Source material —
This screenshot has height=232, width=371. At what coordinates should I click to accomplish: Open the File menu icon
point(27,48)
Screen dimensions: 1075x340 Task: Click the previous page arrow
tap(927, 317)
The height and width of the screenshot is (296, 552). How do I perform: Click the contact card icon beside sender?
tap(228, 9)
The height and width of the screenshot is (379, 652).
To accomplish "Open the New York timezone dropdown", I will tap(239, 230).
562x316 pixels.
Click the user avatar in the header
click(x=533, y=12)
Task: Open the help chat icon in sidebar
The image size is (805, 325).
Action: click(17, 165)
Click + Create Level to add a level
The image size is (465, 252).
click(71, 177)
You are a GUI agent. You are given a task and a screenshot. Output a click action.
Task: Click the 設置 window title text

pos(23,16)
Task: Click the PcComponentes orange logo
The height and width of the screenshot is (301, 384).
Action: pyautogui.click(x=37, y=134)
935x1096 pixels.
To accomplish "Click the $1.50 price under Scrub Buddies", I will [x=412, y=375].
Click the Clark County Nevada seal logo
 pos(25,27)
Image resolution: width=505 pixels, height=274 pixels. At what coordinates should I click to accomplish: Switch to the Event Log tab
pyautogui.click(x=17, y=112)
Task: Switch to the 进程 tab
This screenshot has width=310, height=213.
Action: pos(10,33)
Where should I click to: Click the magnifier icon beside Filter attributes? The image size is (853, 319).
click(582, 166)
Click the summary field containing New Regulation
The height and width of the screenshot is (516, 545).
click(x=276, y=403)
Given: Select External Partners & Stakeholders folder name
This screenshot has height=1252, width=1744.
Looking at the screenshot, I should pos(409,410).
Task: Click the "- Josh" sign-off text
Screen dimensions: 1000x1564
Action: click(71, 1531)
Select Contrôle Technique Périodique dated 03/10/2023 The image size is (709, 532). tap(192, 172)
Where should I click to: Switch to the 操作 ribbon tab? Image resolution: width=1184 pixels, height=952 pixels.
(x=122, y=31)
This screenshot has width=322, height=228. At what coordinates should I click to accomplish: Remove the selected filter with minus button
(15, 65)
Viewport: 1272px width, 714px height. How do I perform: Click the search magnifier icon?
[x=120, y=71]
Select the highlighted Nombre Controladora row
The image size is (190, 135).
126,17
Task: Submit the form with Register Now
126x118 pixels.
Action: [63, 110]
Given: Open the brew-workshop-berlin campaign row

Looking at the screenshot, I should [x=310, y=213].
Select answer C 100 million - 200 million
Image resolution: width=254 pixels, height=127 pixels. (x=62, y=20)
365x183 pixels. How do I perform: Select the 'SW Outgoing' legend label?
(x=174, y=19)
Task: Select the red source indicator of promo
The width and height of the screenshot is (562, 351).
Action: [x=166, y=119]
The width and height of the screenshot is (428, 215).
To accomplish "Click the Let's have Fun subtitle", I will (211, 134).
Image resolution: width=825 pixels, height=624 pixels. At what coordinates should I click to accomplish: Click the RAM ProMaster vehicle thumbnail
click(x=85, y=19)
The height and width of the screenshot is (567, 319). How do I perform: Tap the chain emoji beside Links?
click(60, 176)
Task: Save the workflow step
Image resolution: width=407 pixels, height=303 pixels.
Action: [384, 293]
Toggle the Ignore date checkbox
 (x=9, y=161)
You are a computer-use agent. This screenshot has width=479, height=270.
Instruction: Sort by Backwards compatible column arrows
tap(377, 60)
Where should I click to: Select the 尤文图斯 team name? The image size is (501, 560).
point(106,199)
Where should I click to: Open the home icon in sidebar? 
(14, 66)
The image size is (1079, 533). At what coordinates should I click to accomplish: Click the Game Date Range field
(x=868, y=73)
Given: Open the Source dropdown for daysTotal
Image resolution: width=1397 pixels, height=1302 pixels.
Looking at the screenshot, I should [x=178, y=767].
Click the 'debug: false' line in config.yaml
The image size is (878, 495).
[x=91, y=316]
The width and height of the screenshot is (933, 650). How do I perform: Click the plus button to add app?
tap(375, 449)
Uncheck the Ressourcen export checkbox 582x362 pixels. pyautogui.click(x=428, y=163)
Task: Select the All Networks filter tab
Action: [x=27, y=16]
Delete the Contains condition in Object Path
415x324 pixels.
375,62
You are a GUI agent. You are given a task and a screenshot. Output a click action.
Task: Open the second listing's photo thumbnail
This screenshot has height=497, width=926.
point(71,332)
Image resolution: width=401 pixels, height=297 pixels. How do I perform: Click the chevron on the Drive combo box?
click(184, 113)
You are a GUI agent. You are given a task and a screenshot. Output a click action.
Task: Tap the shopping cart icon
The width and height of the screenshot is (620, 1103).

Action item — Would you copy out each line of the records above where the word "will" occurs?

Exercise solution —
To accomplish "Open the New York timezone dropdown", I will tap(239, 230).
To accomplish "Click the $1.50 price under Scrub Buddies", I will [x=412, y=375].
To accomplish "Click the Let's have Fun subtitle", I will (211, 134).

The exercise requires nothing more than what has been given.